Study material: Begin
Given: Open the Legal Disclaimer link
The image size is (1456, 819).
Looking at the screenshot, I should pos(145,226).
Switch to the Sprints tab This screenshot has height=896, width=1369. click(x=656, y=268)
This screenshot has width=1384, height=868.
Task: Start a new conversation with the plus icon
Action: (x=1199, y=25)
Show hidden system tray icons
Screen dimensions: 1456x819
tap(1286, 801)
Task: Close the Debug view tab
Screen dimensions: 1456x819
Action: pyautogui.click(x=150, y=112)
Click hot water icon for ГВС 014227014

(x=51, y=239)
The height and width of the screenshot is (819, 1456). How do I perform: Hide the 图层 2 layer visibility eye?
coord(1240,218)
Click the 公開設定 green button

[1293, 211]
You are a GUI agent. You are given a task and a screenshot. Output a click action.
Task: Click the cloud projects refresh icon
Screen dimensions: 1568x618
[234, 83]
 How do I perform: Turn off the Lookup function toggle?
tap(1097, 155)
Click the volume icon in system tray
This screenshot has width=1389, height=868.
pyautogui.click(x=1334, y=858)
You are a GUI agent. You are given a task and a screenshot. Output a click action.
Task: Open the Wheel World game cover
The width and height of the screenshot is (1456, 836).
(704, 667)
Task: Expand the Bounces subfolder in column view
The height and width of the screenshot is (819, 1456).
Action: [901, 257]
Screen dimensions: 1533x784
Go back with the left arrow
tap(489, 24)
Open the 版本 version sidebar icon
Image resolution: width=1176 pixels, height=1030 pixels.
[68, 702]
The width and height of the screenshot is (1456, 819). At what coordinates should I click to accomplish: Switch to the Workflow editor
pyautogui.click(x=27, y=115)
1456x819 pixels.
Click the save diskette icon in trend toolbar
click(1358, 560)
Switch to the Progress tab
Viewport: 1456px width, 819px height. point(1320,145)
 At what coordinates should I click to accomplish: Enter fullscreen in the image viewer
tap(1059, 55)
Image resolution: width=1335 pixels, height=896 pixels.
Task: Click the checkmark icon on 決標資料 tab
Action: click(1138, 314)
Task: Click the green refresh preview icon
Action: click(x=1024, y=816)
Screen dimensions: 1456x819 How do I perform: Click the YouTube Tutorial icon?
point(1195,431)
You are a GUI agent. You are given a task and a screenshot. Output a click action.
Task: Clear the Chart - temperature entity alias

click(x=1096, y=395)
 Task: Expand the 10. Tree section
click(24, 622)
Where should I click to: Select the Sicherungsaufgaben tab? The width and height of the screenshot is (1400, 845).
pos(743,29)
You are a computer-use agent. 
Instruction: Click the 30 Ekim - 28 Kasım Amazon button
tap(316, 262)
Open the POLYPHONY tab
Study material: End
▸ **What is needed**
Could you retype every record above exactly as written?

▸ **Solved problem**
Given: Open the Legal Disclaimer link
The image size is (1456, 819).
Looking at the screenshot, I should pos(145,226).
Switch to the Sprints tab This screenshot has height=896, width=1369. click(x=656, y=268)
This screenshot has width=1384, height=868.
Task: Start a new conversation with the plus icon
Action: (x=1199, y=25)
Show hidden system tray icons
Screen dimensions: 1456x819
tap(1286, 801)
Task: Close the Debug view tab
Screen dimensions: 1456x819
Action: pyautogui.click(x=150, y=112)
Click hot water icon for ГВС 014227014

(x=51, y=239)
The height and width of the screenshot is (819, 1456). How do I perform: Hide the 图层 2 layer visibility eye?
coord(1240,218)
Click the 公開設定 green button

[1293, 211]
You are a GUI agent. You are given a task and a screenshot. Output a click action.
Task: Click the cloud projects refresh icon
Screen dimensions: 1568x618
[234, 83]
 How do I perform: Turn off the Lookup function toggle?
tap(1097, 155)
Click the volume icon in system tray
This screenshot has width=1389, height=868.
pyautogui.click(x=1334, y=858)
You are a GUI agent. You are given a task and a screenshot. Output a click action.
Task: Open the Wheel World game cover
The width and height of the screenshot is (1456, 836).
(704, 667)
Task: Expand the Bounces subfolder in column view
The height and width of the screenshot is (819, 1456).
Action: [901, 257]
Screen dimensions: 1533x784
Go back with the left arrow
tap(489, 24)
Open the 版本 version sidebar icon
Image resolution: width=1176 pixels, height=1030 pixels.
[68, 702]
The width and height of the screenshot is (1456, 819). At what coordinates should I click to accomplish: Switch to the Workflow editor
pyautogui.click(x=27, y=115)
1456x819 pixels.
Click the save diskette icon in trend toolbar
click(1358, 560)
Switch to the Progress tab
Viewport: 1456px width, 819px height. point(1320,145)
 At what coordinates should I click to accomplish: Enter fullscreen in the image viewer
tap(1059, 55)
Image resolution: width=1335 pixels, height=896 pixels.
Task: Click the checkmark icon on 決標資料 tab
Action: click(1138, 314)
Task: Click the green refresh preview icon
Action: click(x=1024, y=816)
Screen dimensions: 1456x819 How do I perform: Click the YouTube Tutorial icon?
point(1195,431)
You are a GUI agent. You are given a task and a screenshot. Output a click action.
Task: Clear the Chart - temperature entity alias

click(x=1096, y=395)
 Task: Expand the 10. Tree section
click(24, 622)
Where should I click to: Select the Sicherungsaufgaben tab? The width and height of the screenshot is (1400, 845).
pos(743,29)
You are a computer-use agent. 
Instruction: Click the 30 Ekim - 28 Kasım Amazon button
tap(316, 262)
Open the POLYPHONY tab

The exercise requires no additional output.